YOUR OBJECTIVE:
Leave out the pictures and restate every entry word for word.

+-------+

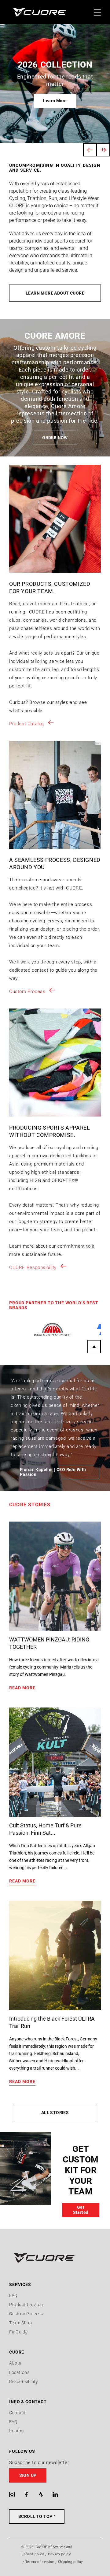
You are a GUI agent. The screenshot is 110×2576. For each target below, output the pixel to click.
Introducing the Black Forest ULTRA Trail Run (52, 2022)
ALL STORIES (55, 2112)
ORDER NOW (55, 437)
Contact (17, 2412)
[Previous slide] (90, 149)
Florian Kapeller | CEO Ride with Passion (53, 1472)
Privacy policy (59, 2554)
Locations (19, 2372)
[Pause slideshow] (103, 149)
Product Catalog (26, 723)
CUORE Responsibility (33, 1267)
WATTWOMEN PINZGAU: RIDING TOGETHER (49, 1643)
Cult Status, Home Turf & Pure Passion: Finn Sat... (45, 1829)
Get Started (81, 2210)
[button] (55, 2475)
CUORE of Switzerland (54, 2547)
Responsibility (23, 2381)
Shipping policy (70, 2562)
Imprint (16, 2430)
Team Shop (20, 2322)
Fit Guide (18, 2332)
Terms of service (39, 2562)
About (15, 2363)
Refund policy (32, 2554)
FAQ (13, 2295)
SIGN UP (28, 2475)
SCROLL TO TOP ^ (36, 2516)
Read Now (55, 100)
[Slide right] (94, 1346)
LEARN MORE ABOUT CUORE (55, 293)
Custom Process (27, 991)
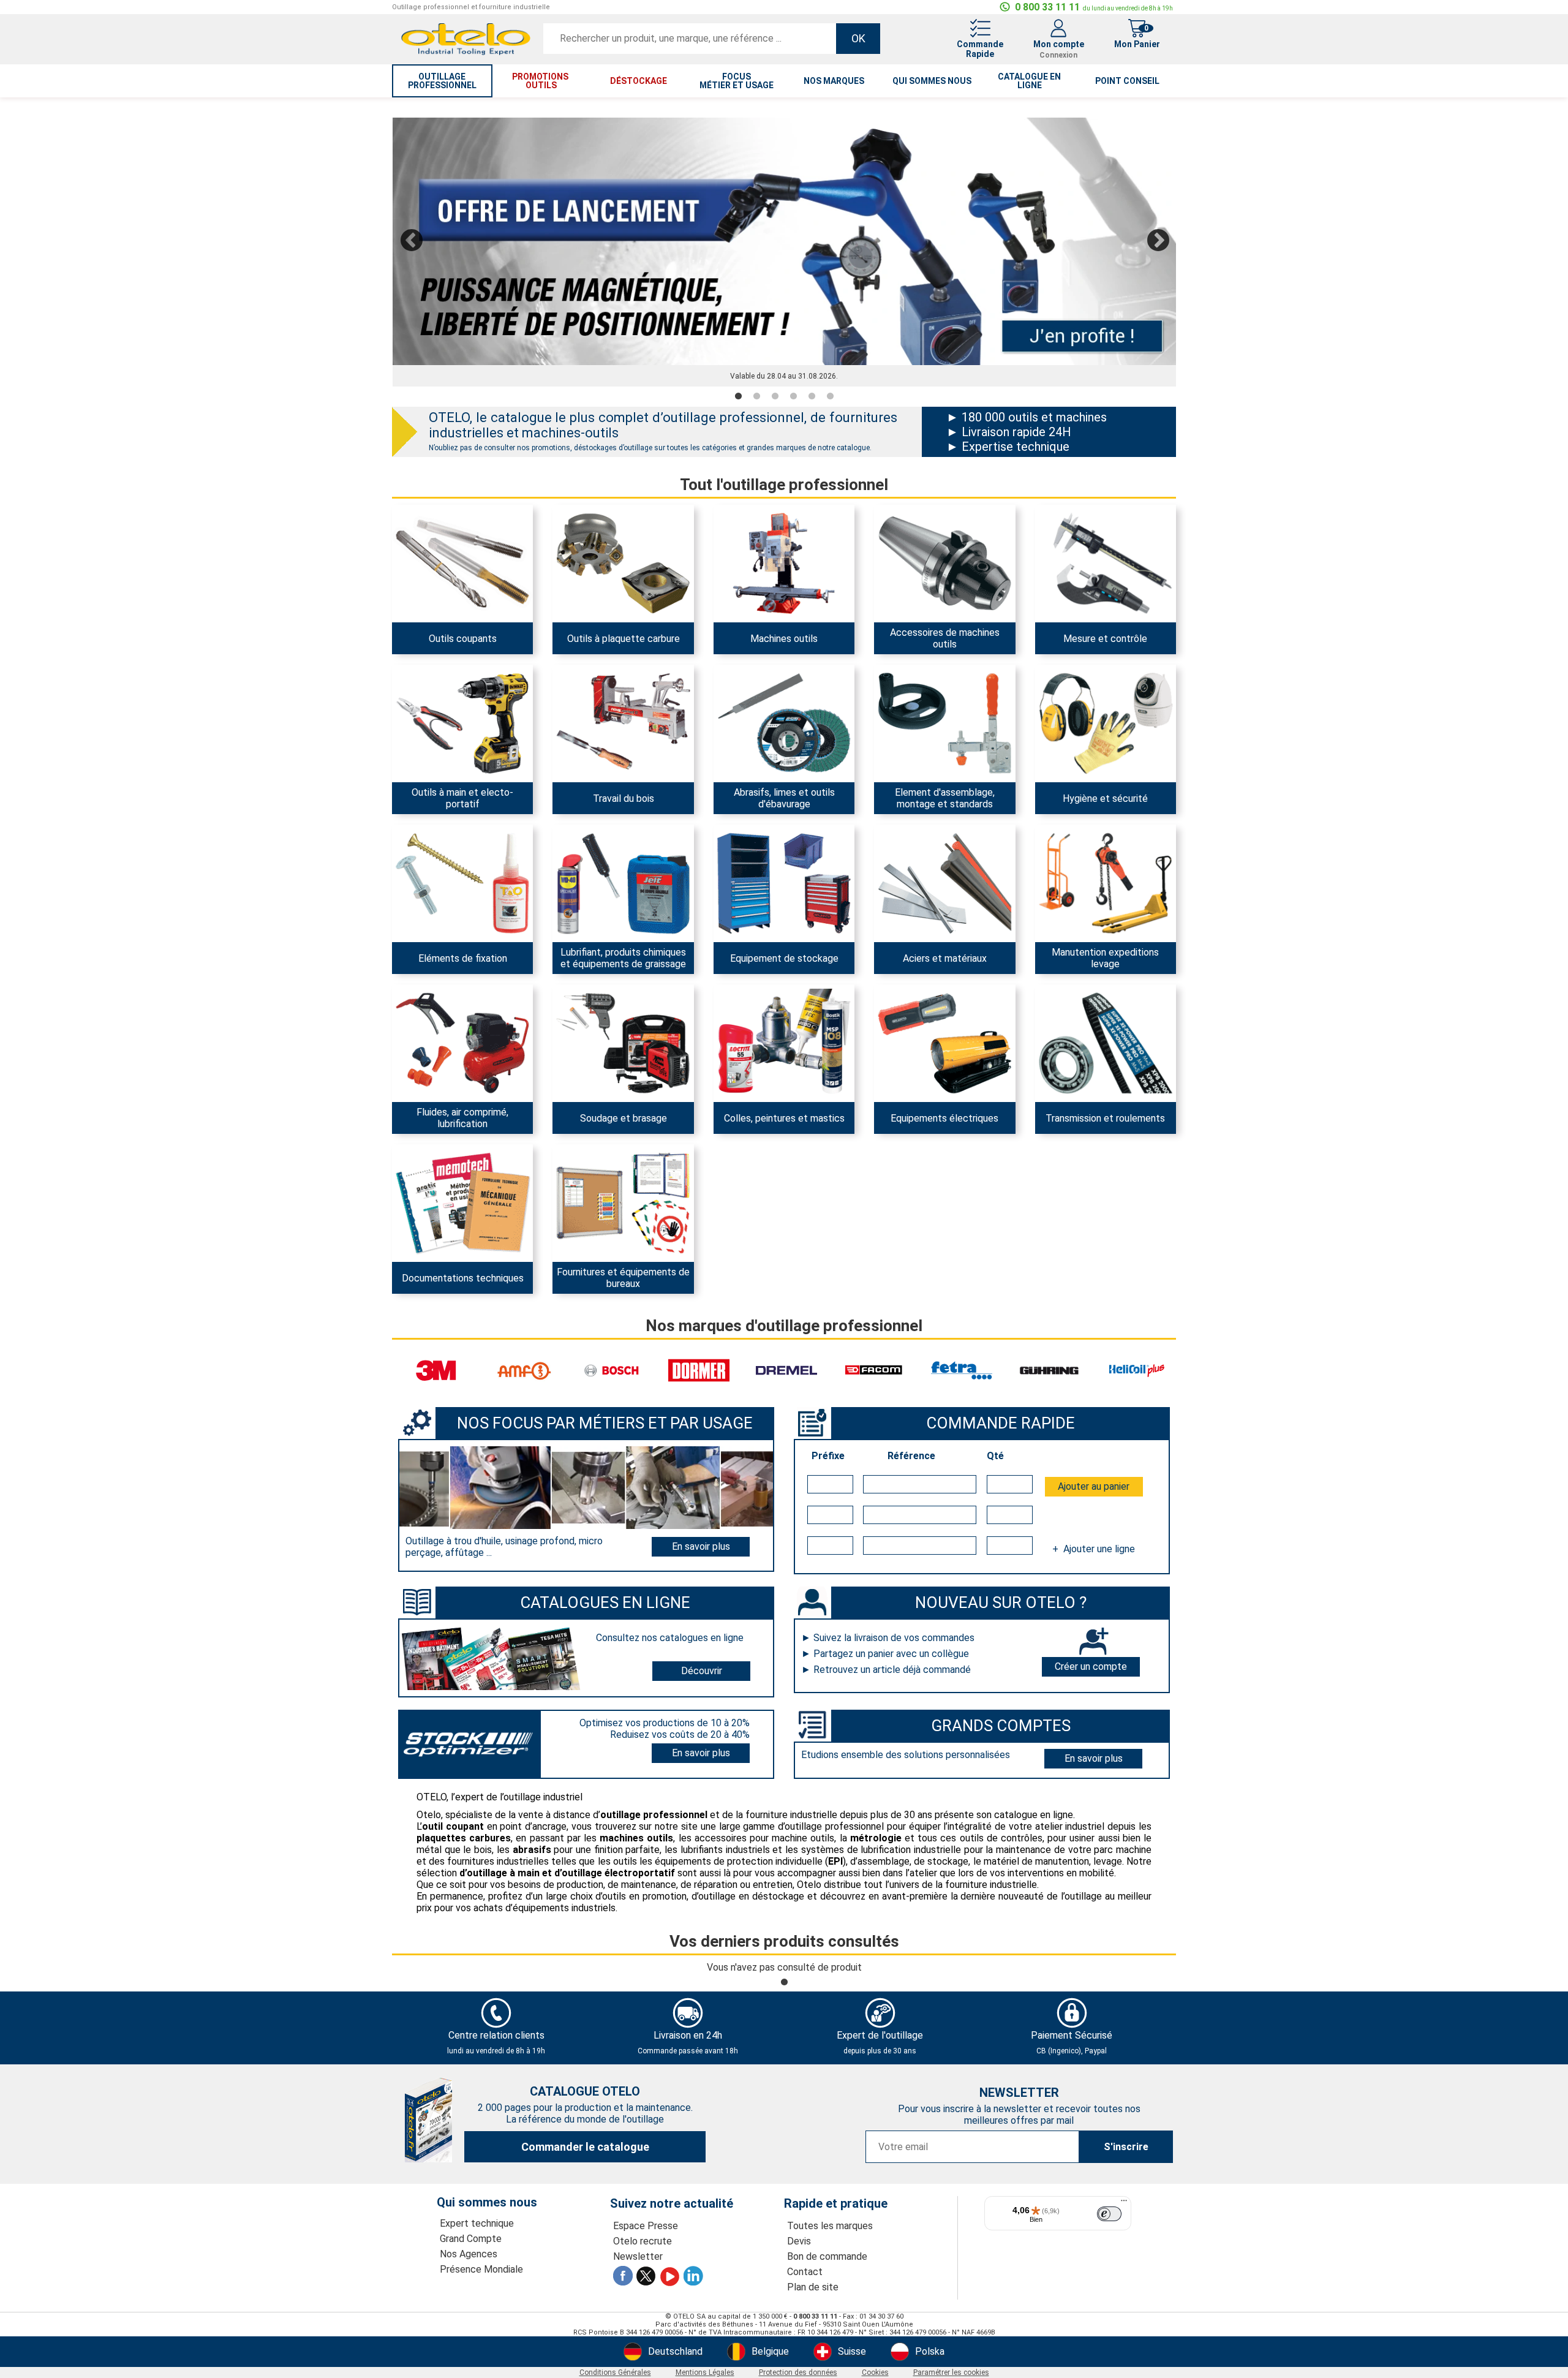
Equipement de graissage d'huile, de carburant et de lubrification (608, 877)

+-------+

WRITTEN SOLUTION:
You are a GUI agent. The screenshot is 110×2576. For each target below, output the pixel to click.
Introducing the Black Forest ULTRA Trail Run (52, 2022)
ALL STORIES (55, 2112)
ORDER NOW (55, 437)
Contact (17, 2412)
[Previous slide] (90, 149)
Florian Kapeller | CEO Ride with Passion (53, 1472)
Privacy policy (59, 2554)
Locations (19, 2372)
[Pause slideshow] (103, 149)
Product Catalog (26, 723)
CUORE Responsibility (33, 1267)
WATTWOMEN PINZGAU: RIDING TOGETHER (49, 1643)
Cult Status, Home Turf & Pure Passion: Finn Sat... (45, 1829)
Get Started (81, 2210)
[button] (55, 2475)
CUORE of Switzerland (54, 2547)
Responsibility (23, 2381)
Shipping policy (70, 2562)
Imprint (16, 2430)
Team Shop (20, 2322)
Fit Guide (18, 2332)
Terms of service (39, 2562)
About (15, 2363)
Refund policy (32, 2554)
FAQ (13, 2295)
SIGN UP (28, 2475)
SCROLL TO TOP ^ (36, 2516)
Read Now (55, 100)
[Slide right] (94, 1346)
LEARN MORE ABOUT CUORE (55, 293)
Custom Process (27, 991)
Equipement de graissage d'huile, de carburant et de lubrification (608, 877)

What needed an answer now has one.